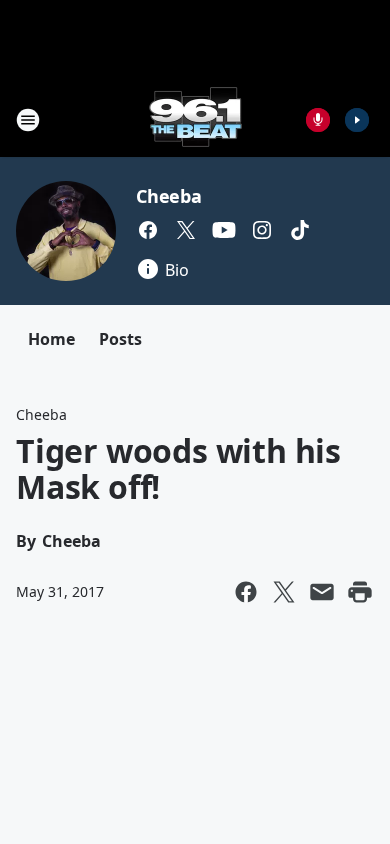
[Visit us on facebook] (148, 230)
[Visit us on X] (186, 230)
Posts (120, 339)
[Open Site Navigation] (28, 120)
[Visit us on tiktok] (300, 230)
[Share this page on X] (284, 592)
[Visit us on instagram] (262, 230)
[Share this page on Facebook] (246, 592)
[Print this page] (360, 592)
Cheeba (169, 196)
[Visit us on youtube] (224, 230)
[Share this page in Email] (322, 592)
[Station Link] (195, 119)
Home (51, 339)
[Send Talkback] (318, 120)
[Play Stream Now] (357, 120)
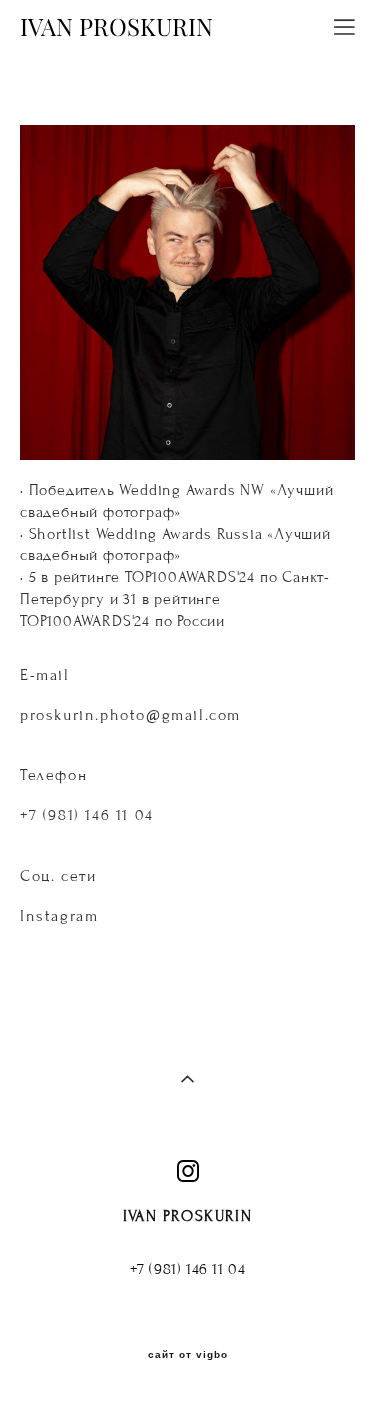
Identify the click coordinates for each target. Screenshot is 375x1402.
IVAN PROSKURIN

# # # # #

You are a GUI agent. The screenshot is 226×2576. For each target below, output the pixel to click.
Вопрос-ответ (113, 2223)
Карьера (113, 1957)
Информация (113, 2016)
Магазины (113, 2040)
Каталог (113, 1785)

# # # # #

*AIM OF THE TASK*
Going by the data above, give back only the lines from the one containing "[Open Site Navigation] (28, 120)" through the one containing "IVAN PROSKURIN", exactly as they stand, both ends included and no images.

*REPLY*
[Open Site Navigation] (28, 120)
[Visit us on tiktok] (300, 230)
[Share this page on X] (284, 592)
[Visit us on instagram] (262, 230)
[Share this page on Facebook] (246, 592)
[Print this page] (360, 592)
Cheeba (169, 196)
[Visit us on youtube] (224, 230)
[Share this page in Email] (322, 592)
[Station Link] (195, 119)
Home (51, 339)
[Send Talkback] (318, 120)
[Play Stream Now] (357, 120)
Identify the click coordinates for each target. Screenshot is 375x1402.
IVAN PROSKURIN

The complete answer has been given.